Request hits FastAPI endpoint
Extract user fingerprint (identity tracking)
Run regex threat detection (pattern matching)
Calculate Shannon entropy (randomness detection)
Classify: CLEAN (≤5.5) → compress, SUSPICIOUS (5.5-6.5) → LLM judge, HIGH (>6.5) → BLOCK
Check penalty box (adaptive compression levels)
Compress user input only (system prompts pinned)
Forward to LLM API
Return response + security metrics
Trace everything to Phoenix

Tech Stack

FastAPI - Fast, modern Python framework
Google Gemini API - LLM provider + evaluator
TheTokenCompany bear-1 - Semantic compression
Streamlit - Interactive demo UI
Arize Phoenix + OpenTelemetry - Distributed tracing
Python 3.8+ - Core language

🚧 Challenges & Solutions

Challenge 1: False Positives

Problem: Block legitimate high-entropy content (code snippets, technical terms)

Solution: Three-tier system + LLM-as-judge for gray zone. Clever thresholds. Extensive testing.

Challenge 2: System Prompt Security

Problem: Compression can't touch system prompts (they contain security guardrails)

Solution: Message separation + system prompt pinning + strict delimiters. User content only.

Challenge 3: Observability

Problem: OpenTelemetry spans need proper naming for Phoenix visualization

Solution: Careful span attribute conventions + custom spans for each security layer + FinOps metrics

🏆 What I'm Proud Of

1. Seven-Layer Defense - Identity fingerprinting, regex detection, entropy analysis, LLM-as-judge, adaptive compression, penalty box, and distributed tracing. All working together hand-in-hand.

2. Intelligent Compression - System prompt pinning means security never gets compromised. Adaptive aggressiveness (0.5 default, 0.8 penalty) means bad actors pay more.

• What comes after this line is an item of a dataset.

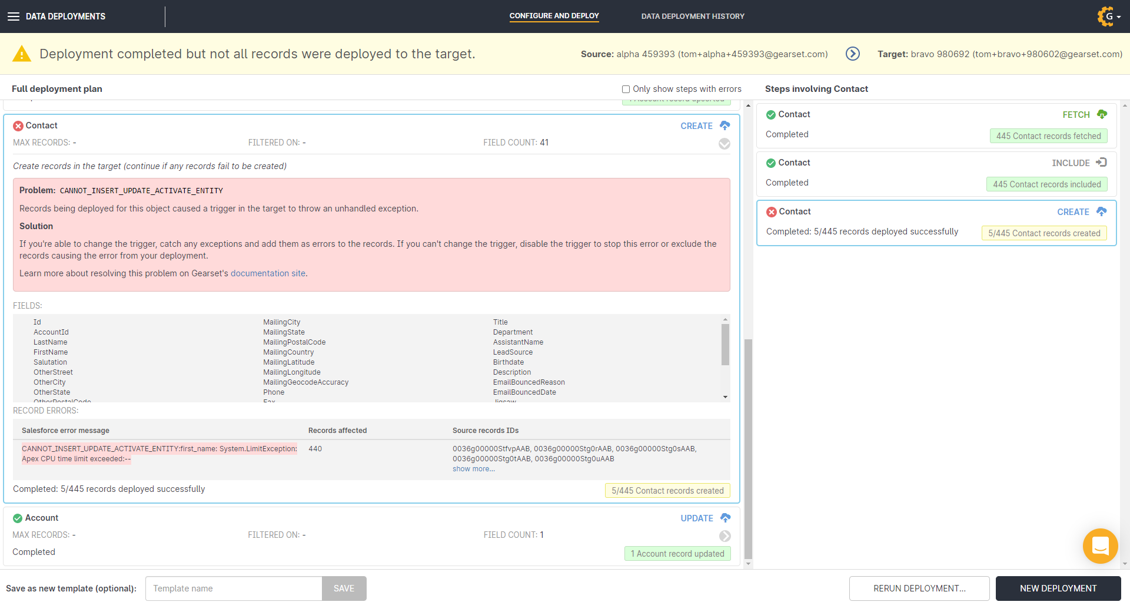The height and width of the screenshot is (605, 1130).
Task: Enable Only show steps with errors
Action: tap(626, 89)
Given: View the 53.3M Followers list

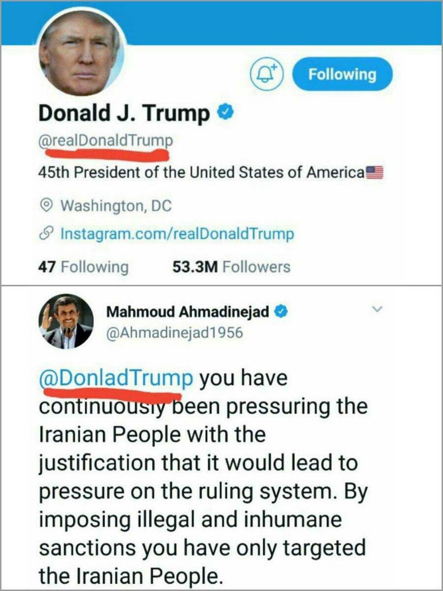Looking at the screenshot, I should (x=232, y=267).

3. Zero False Positives - Three-tier classification with LLM-as-judge fallback means legitimate users never get blocked. Malicious attacks always get caught.

4. Production-Ready - Modular architecture. Comprehensive error handling. Extensive documentation. Ready to deploy.

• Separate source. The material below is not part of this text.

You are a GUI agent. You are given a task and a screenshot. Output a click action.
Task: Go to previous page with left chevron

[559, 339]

5. Beautiful Demo - Interactive UI that makes security visible. Try attacks. See blocks. Understand what's happening.

6. Full Observability - Every decision traced. Every metric logged. Phoenix dashboard shows everything.

📚 Key Learnings

Entropy is powerful - Shannon entropy detects randomness brilliantly. But you need careful thresholds and fallback evaluation.

LLM-as-Judge works - Using an LLM to evaluate suspicious prompts is effective. Adds latency but catches edge cases.

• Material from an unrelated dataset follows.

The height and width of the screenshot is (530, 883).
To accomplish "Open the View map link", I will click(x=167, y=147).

System prompts are sacred - Never compress them. Always pin them. Security depends on it.

Observability is essential - Phoenix + OpenTelemetry gives incredible visibility. Worth the integration effort.

Adaptive beats static - One-size-fits-all security doesn't work. Penalty boxes let you be strict with bad actors and lenient with legitimate users.